Back in 1969, when Kress arrived at the local Audubon camp as a 24-year-old idealist, there wasn't a single puffin left below the Canadian border. The skies and nesting grounds had been dominated for a century by that resourceful co-habitant of people and debris: the gulls.

He thought restoring the puffins to Eastern Egg Rock would be "a neat summer project." But 30 years later, he's still at it with the sort of persistence and ingenuity that turn out to be absolute requirements for any environmentalist.

Kress began by bringing six puffins down from Nova Scotia, placing them in burrows and hand-feeding them until they took off. Puffins return to the place they were born after three or four years at sea, but these colonial birds won't nest unless they see others around.

So the ornithologist came up with the idea of "social attraction," placing wooden puffin decoys around the island. It's a strategy that worked so well, it has been used in restoring birds all over the world.
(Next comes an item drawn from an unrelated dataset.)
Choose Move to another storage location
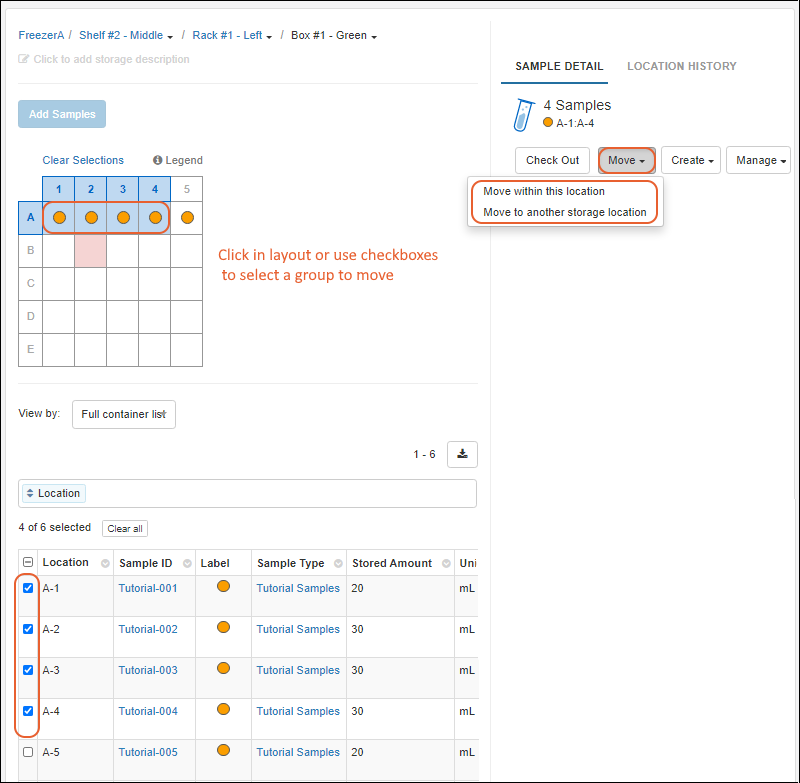 (x=564, y=212)
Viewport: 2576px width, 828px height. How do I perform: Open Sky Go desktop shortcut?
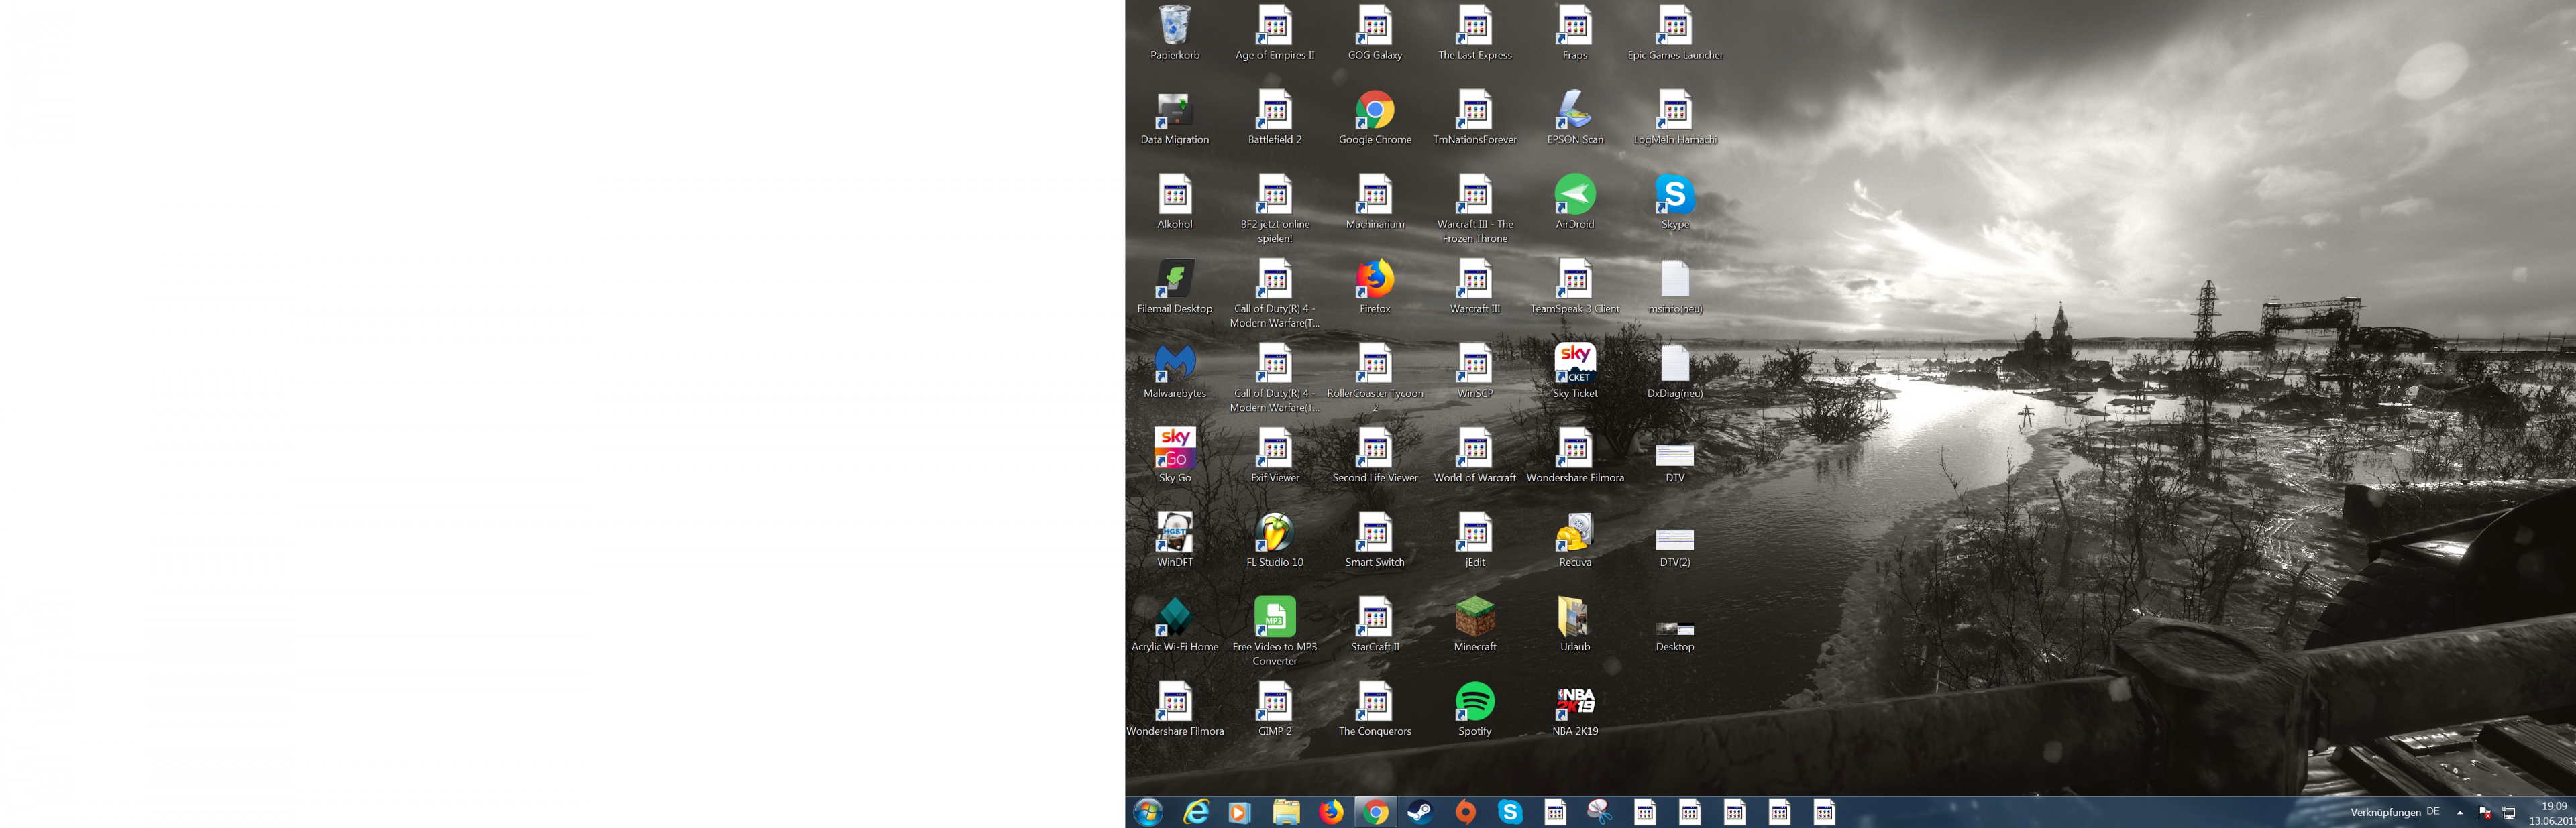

This summer, exactly 20 years after the first chick was born here, a record- breaking 37 pairs have raised their young in the crevices of the granite, while another hundred pairs now inhabit a second Maine site. "Every pair," says this low-key scientist, "is proof that we don't just have to witness destruction. We can reverse those trends if we're willing to be there for the long run."

It turns out that protecting the more fragile seabird species includes some anti-Darwinian action. On Eastern Egg Rock, every year they have to destroy the nests of "the fittest," the herring gulls and blackback gulls. "Someone always asks us," says Kress, "if we are playing God. But if we don't play God, the gulls will play God."

The same binoculars that bring the puffins into focus also offer a close-up of our own role in the nature of nature. Across the continent, in a place as untouched as Maine was 300 years ago, we are debating whether to protect the last true Alaskan wilderness. Wilderness or oil? It's our choice.

Here, a relative handful of people are working to restore what an earlier generation didn't protect. It is a project far more complex and uncertain.

The "Hilton" that Kress pointed out is closed for this season. Only the Webcam stands watch on www.projectpuffin.org. Within a few days, on some mysterious signal, the puffins will take off on a flight to an unknown life at sea.

"I think of Egg Rock as an ark, a vessel to carry sea birds to the next century," Kress says, "but we have to stay at the wheel."

Nature is always in flux. But people have altered the environment so greatly that we have become, like it or not, the Earth's decision-makers and caretakers. Diversity is now a matter of the decisions we make, not just for a "summer project" or even for 30 years but for the truly long run: forever.